Reputation: 41
I want to split a string based upon semicolon except the semicolons inside a square bracket!
string="'[Forsyth, Jennifer K.; Asarnow, Robert F.] Univ Calif Los Angeles, Dept Psychol, Los Angeles, CA 90095 USA; [Bachman, Peter] Univ Pittsburgh, Dept Psychiat, Pittsburgh, PA 15213 USA; [Mathalon, Daniel H.] Univ Calif San Francisco, Dept Psychiat, San Francisco, CA 94143 USA; [Mathalon, Daniel H.; Roach, Brian J.] San Francisco VA Med Ctr, San Francisco, CA 94121 USA; [Asarnow, Robert F.] Univ Calif Los Angeles, Dept Psychiat & Biobehav Sci, Los Angeles, CA 90095 USA'"
when I used
strung=filter(None, re.split("[;]", string))
the output was
["'[Forsyth, Jennifer K.",
' Asarnow, Robert F.] Univ Calif Los Angeles, Dept Psychol, Los Angeles, CA 90095 USA',
' [Bachman, Peter] Univ Pittsburgh, Dept Psychiat, Pittsburgh, PA 15213 USA',
This removed all the semicolon even within the square brackets. How do I maintain the square brackets and the semicolons within them and split on the base of all other semicolons.
Upvotes: 1
Views: 86
Reputation: 2687
Brackets have a different meaning in regular expressions - usually they are used to match a single character of a list of characters.

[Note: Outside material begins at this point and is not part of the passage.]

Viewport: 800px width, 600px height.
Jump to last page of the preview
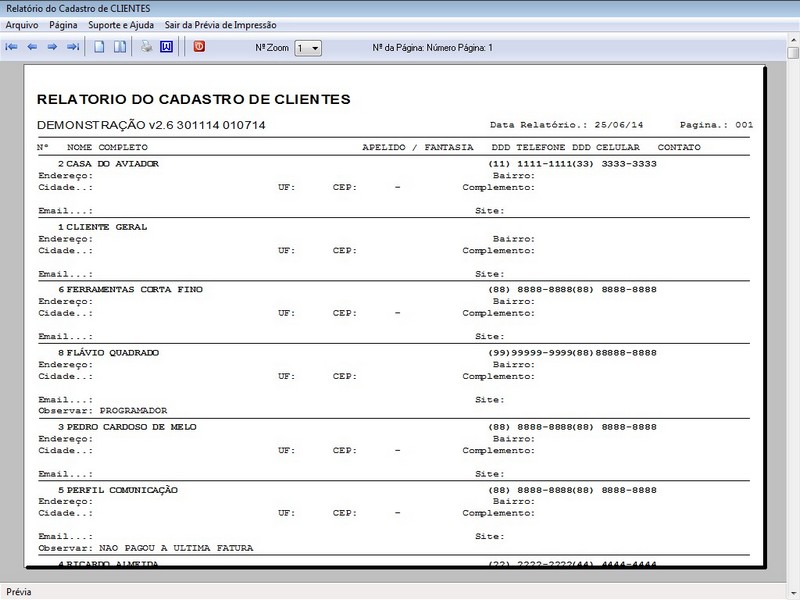pos(73,47)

Regardless, what you want is actually this:
\[;\]
This escapes the brackets in the regex.
Upvotes: 2
Reputation: 785256
You can use a negative lookahead based regex for splitting:
strung = filter(None, re.split(r';(?![^\[\]]*\])', string))
(?![^\[\]]*\])
is the negative lookahead to assert that ;
is not within [...]
.
Output"
'[Forsyth, Jennifer K.; Asarnow, Robert F.] Univ Calif Los Angeles, Dept Psychol, Los Angeles, CA 90095 USA
[Bachman, Peter] Univ Pittsburgh, Dept Psychiat, Pittsburgh, PA 15213 USA
[Mathalon, Daniel H.] Univ Calif San Francisco, Dept Psychiat, San Francisco, CA 94143 USA
[Mathalon, Daniel H.; Roach, Brian J.] San Francisco VA Med Ctr, San Francisco, CA 94121 USA
[Asarnow, Robert F.] Univ Calif Los Angeles, Dept Psychiat & Biobehav Sci, Los Angeles, CA 90095 USA'
Upvotes: 4